- Aten as it was depicted in the Amarna Period
- Name in hieroglyphs: (See other names written a double cartouche)
| i | t n N5 |
- Venerated in: Atenism
- Major cult center: Akhetaten, archaeological site known as Tell-el Amarna
- Symbol: Sun disk, reaching rays of light
- Temples: Great Temple of the Aten, Small Aten Temple

= Aten =

Ancient Egyptian god

Aten, also Aton, Atonu, or Itn (jtn, reconstructed */egy/) was the focus of Atenism, the religious system formally established in ancient Egypt by the late Eighteenth Dynasty pharaoh Akhenaten.
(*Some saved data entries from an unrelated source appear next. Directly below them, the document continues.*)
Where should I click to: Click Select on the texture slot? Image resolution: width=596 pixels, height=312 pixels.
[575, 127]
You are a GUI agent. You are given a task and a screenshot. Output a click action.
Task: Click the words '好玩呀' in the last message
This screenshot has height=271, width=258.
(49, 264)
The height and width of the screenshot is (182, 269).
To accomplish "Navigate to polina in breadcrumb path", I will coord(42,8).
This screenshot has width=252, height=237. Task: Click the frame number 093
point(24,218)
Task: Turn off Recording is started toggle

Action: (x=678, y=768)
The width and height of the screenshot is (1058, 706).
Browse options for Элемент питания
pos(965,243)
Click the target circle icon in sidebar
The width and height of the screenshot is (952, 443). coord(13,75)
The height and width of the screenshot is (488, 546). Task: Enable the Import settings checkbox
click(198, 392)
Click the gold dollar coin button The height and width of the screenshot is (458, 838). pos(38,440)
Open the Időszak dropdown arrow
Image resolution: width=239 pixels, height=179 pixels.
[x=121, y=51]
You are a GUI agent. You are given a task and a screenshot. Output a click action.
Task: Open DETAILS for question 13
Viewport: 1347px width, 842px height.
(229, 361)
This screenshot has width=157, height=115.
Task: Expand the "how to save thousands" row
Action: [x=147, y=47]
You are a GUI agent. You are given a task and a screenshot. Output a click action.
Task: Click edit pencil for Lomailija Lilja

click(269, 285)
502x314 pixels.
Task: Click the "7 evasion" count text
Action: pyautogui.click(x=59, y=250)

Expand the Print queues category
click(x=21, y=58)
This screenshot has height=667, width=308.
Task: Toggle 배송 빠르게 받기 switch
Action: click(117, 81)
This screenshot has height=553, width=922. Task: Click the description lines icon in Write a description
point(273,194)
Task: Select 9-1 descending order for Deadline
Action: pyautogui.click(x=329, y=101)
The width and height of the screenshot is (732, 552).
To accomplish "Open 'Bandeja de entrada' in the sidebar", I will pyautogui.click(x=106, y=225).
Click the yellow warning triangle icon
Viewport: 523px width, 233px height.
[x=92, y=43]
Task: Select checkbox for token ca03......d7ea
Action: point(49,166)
Exact dating for the Eighteenth Dynasty is contested, though a general date range places the dynasty in the years 1550 to 1292 BCE. The worship of Aten and the coinciding rule of Akhenaten are major identifying characteristics of a period within the Eighteenth Dynasty referred to as the Amarna Period (c. 1353 – 1336 BCE).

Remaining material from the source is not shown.